_Passage provided_.
━━━━━━━━━━━━━━━━━━━━━━━━━━━━━━

Database design question

Chetan Tudor Greenhorn

Messages:: 35

Likes Received:: 0

Best Answers:: 0

Trophy Points:: 6

#1

I have an app with the posibility for users to login( I created a table users, set the columns and it is working good). The problem is that every user can add other users to a favorite list. What would be the best way to store the favorite_users list for all users. I know that I could set a table like( id_parent_user, id_favorite_user ) but if there are 500 000 users and each has 50 there would be 25 000 000 rows. Is there a faster storage design than this ?

Solved! View solution.

Chetan Tudor, Jan 24, 2016 IP

sarahk iTamer Staff

Messages:: 29,016

Likes Received:: 4,584

Best Answers:: 124

Trophy Points:: 665

#2

It depends on how you plan to use the list but on the face of it you do need that huge table.

If you only ever needed to display their favourites you could serialize the list and store in a text field but you'd never be able to show a list of those following a user if you took that approach. I'd keep it simple and flexible.

sarahk, Jan 24, 2016 IP

Chetan Tudor Greenhorn

Messages:: 35

Likes Received:: 0

Best Answers:: 0

Trophy Points:: 6

#3

Unfortunately I have to show that list...
So, I have to get used to that huge table.

Other suggestions are welcomed.

Chetan Tudor, Jan 24, 2016 IP

sarahk iTamer Staff

Messages:: 29,016

Likes Received:: 4,584

Best Answers:: 124

Trophy Points:: 665

#4

Make the table innoDb
I'd expect MySql to be able to handle that table.

━━━━━━━━━━━━━━━━━━━━━━━━━━━━━━

_Stored data_.
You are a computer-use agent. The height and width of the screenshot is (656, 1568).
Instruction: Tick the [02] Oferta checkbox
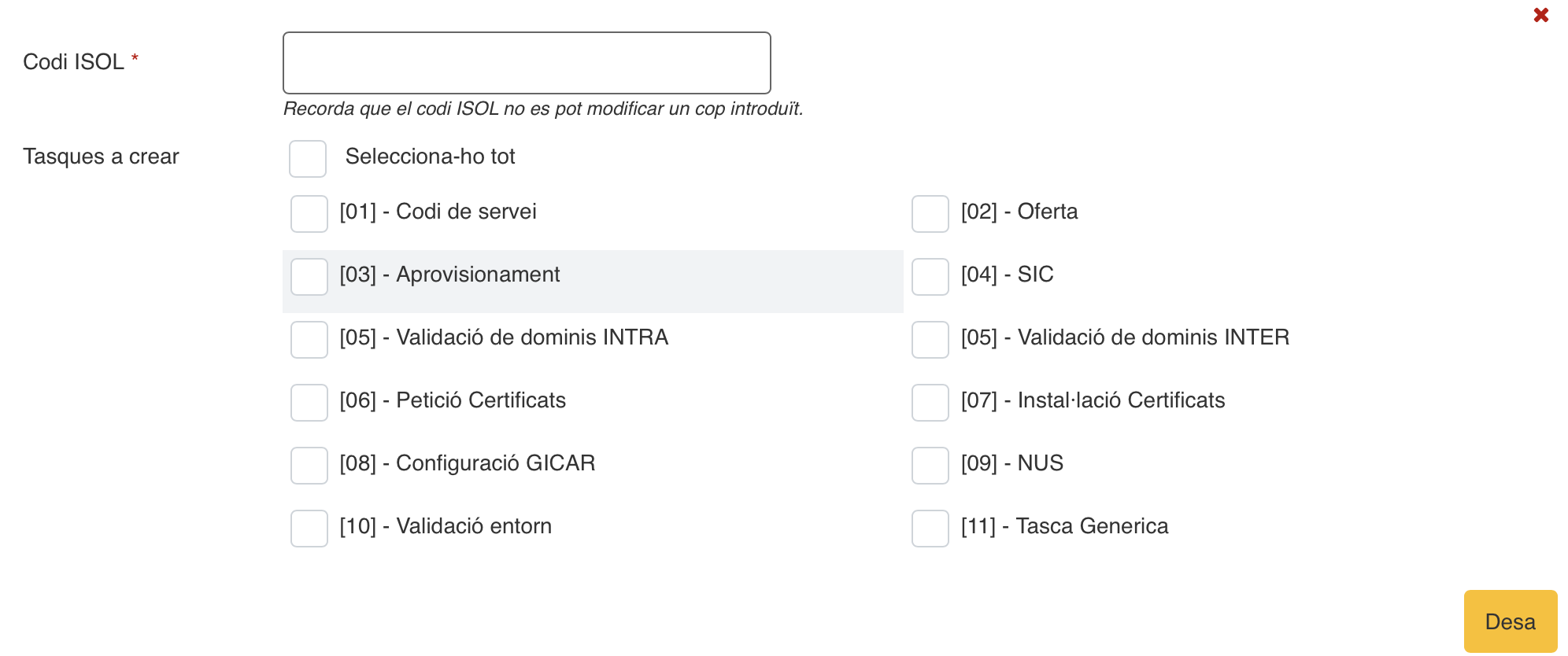pos(930,214)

━━━━━━━━━━━━━━━━━━━━━━━━━━━━━━

Answer these questions about the database design thread:
(a) How many rows does the first post estimate the favorites table would hold?
(b) According to sarahk, what storage approach would make it impossible to show a list of those following a user?
(c) What table type does the last reply recommend?

_Task result_.
(a) 25 000 000 rows, based on 500 000 users with 50 favorites each.
(b) Serializing the list and storing it in a text field.
(c) innoDb.